Pointing records for text and elements:
▼
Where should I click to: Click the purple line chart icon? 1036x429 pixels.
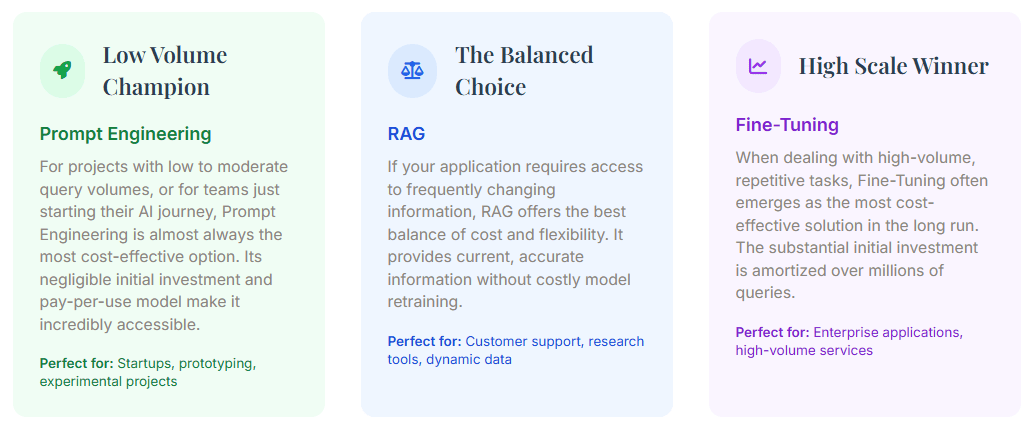click(759, 66)
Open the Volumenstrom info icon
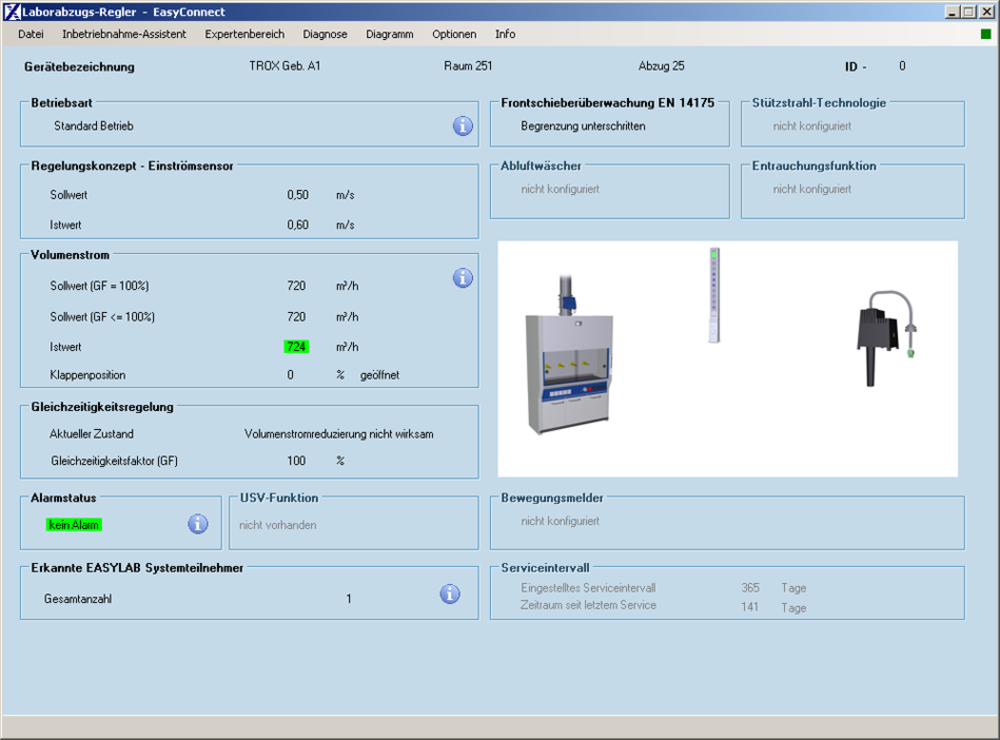This screenshot has height=740, width=1000. (463, 278)
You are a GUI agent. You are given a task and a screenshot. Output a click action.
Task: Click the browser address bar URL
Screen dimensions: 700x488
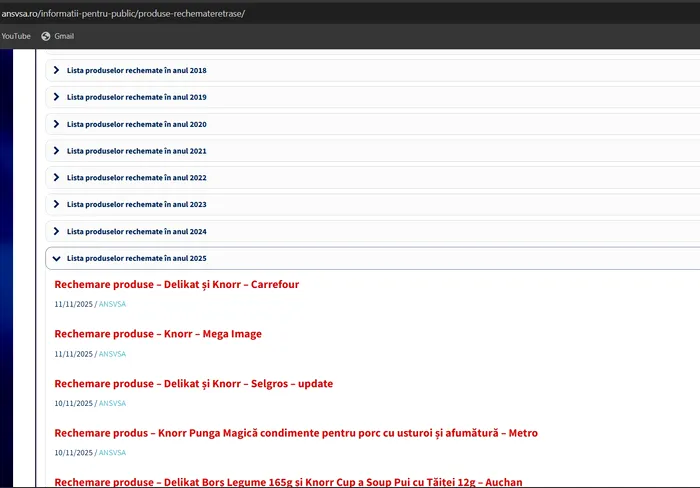(x=122, y=13)
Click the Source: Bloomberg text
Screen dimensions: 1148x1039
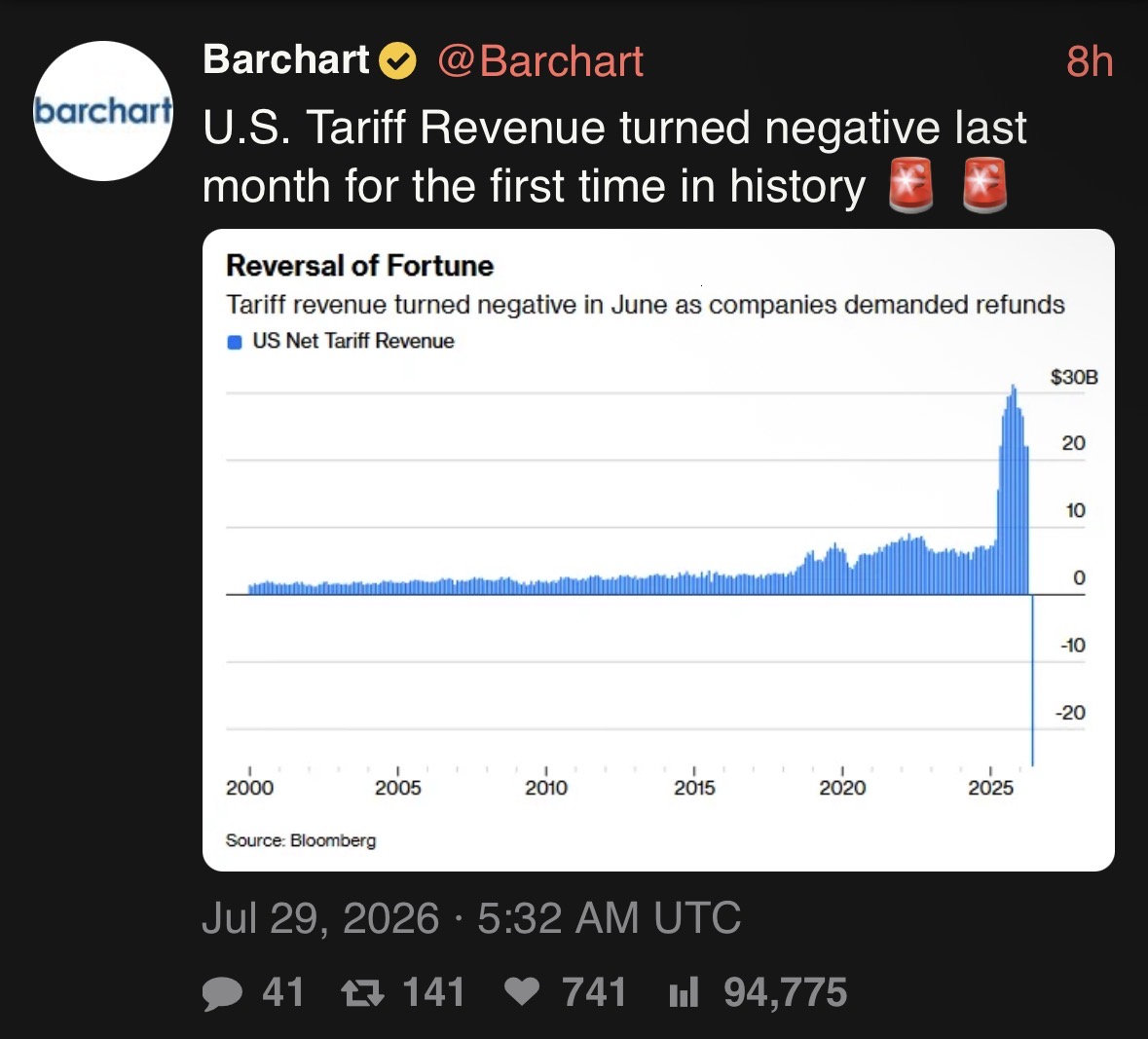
▲
## YOUR GOAL
Turn the lines above into a Markdown table with two columns, No. for the row number and Line for the line, skipping any blank lines. Leave the pictures out.

## OUTPUT BELOW
| No. | Line |
|---|---|
| 1 | Where should I click to: Click the purple line chart icon? 1036x429 pixels. |
| 2 | click(759, 66) |
| 3 | Open the Volumenstrom info icon |
| 4 | This screenshot has height=740, width=1000. (463, 278) |
| 5 | You are a GUI agent. You are given a task and a screenshot. Output a click action. |
| 6 | Task: Click the browser address bar URL |
| 7 | Screen dimensions: 700x488 |
| 8 | (x=122, y=13) |
| 9 | Click the Source: Bloomberg text |
| 10 | Screen dimensions: 1148x1039 |